Still, analysts warned the near-term outlook could be bumpy as fresh virus restrictions dampen domestic consumption, and with borders still closed to tourists less than six months before the postponed Olympics.
The world’s third-largest economy shrank 4.8 percent last year, its first annual contraction since 2009 at the height of the global financial crisis.
However, the figure was better than forecast in a Bloomberg survey of analysts thanks to a strong October-December performance, which saw the economy expand 12.7 percent from the previous quarter on an annualized basis.
Government stimulus measures of about $3 trillion since the COVID-19 pandemic began provided crucial support.
Meanwhile, Thailand’s pandemic-shattered economy suffered its worst full-year performance in more than two decades, data showed Monday, with officials citing the toll of both a gutted tourism industry and ongoing political upheaval.
Last year’s 6.1-percent contraction was the worst since a 7.6-percent decline during the Asian financial crisis in 1997 and officials said they expect the economy to expand at a much slower pace than initially predicted in 2021.
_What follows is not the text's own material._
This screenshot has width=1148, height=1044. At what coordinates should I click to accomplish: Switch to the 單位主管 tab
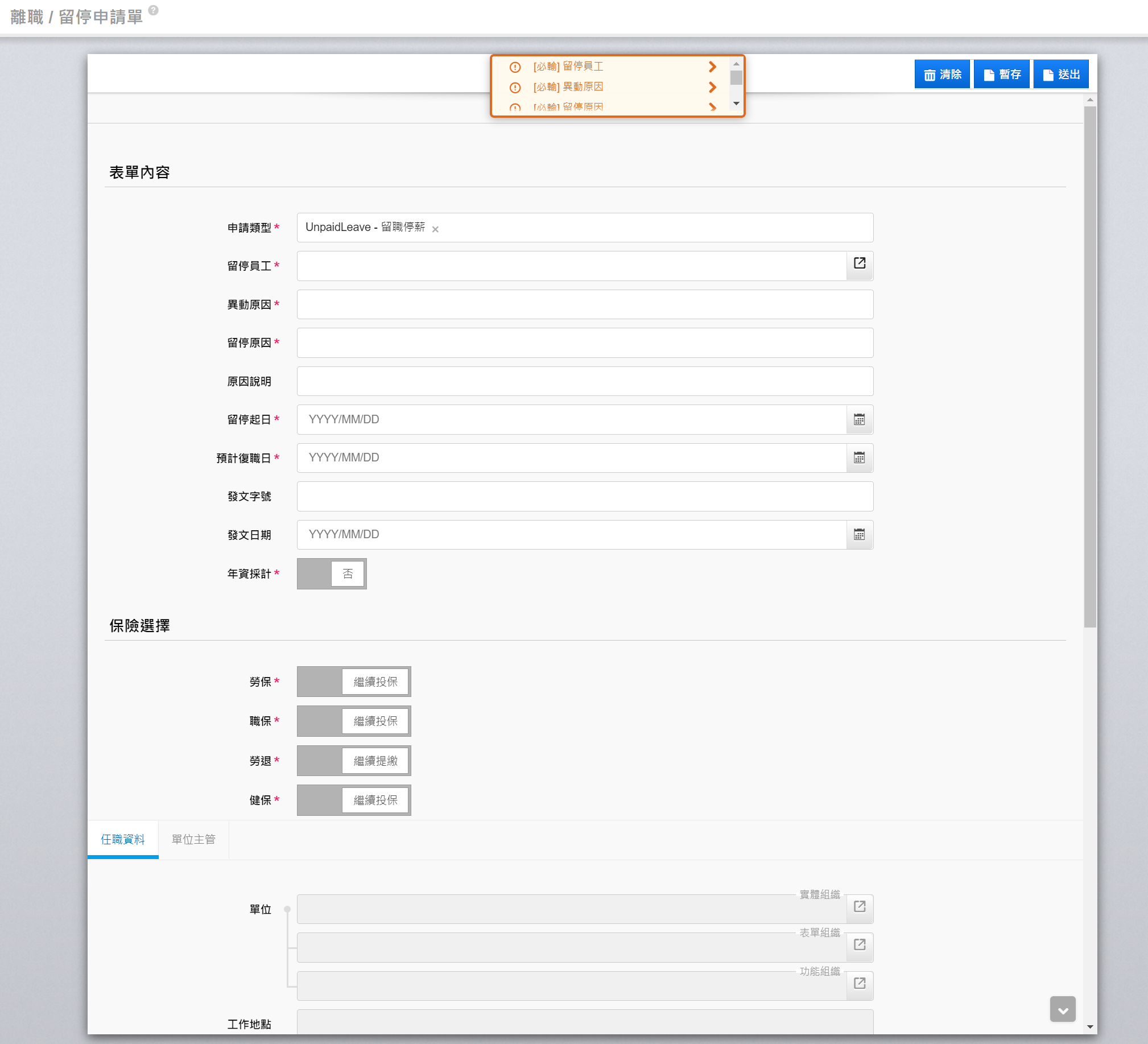click(x=193, y=840)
The downgrade—to 2.5-3.5 percent growth from an previous estimate of 3.5-4.5 percent—came despite a slight improvement in the final three months of the year.
“It has rebounded from the previous quarter due to the government’s stimulus package that boosted spending,” Danucha Pichayanan, the secretary general of the Office of the National Economic and Social Development Council (NESDC), said at a news conference.
Shahana Mukherjee, an economist at Moody’s Analytics, said better-than-expected growth in the fourth quarter was driven by Japan’s “resilient trade position” with exports up and a smaller rise in private consumption.
“The intense domestic third COVID-19 wave moderated Japan’s recovery momentum in the last months of 2020,” she said.
“But with exports continuing to recover and the Pfizer vaccine approval coming through, the months ahead should see a stronger revival,” Mukherjee added.
In Thailand, allthough the kingdom was largely spared the worst of the virus, pandemic-spurred partial lockdowns have hit the economy hard.
Thailand has registered more than 24,500 coronavirus cases, with a jump of about 20,000 infections since late last year, after a second wave that stemmed from the country’s largest seafood market.
Some 40 million tourists had been expected to arrive in 2020, but as international travel ground to a trickle, their absence hammered the country’s services sector, bruising entertainment, retail, hotels and restaurants.
The kingdom’s free-falling economy has been a factor in the youth-led protest movement that is calling for premier Prayut Chan-O-Cha’s resignation, constitutional reform and changes to the once-untouchable monarchy.
Asked about the political climate, Danucha implied it was delivering a further blow.
“The Thai economy relies on investment and exports. The political situation will affect investors’ confidence,” he said.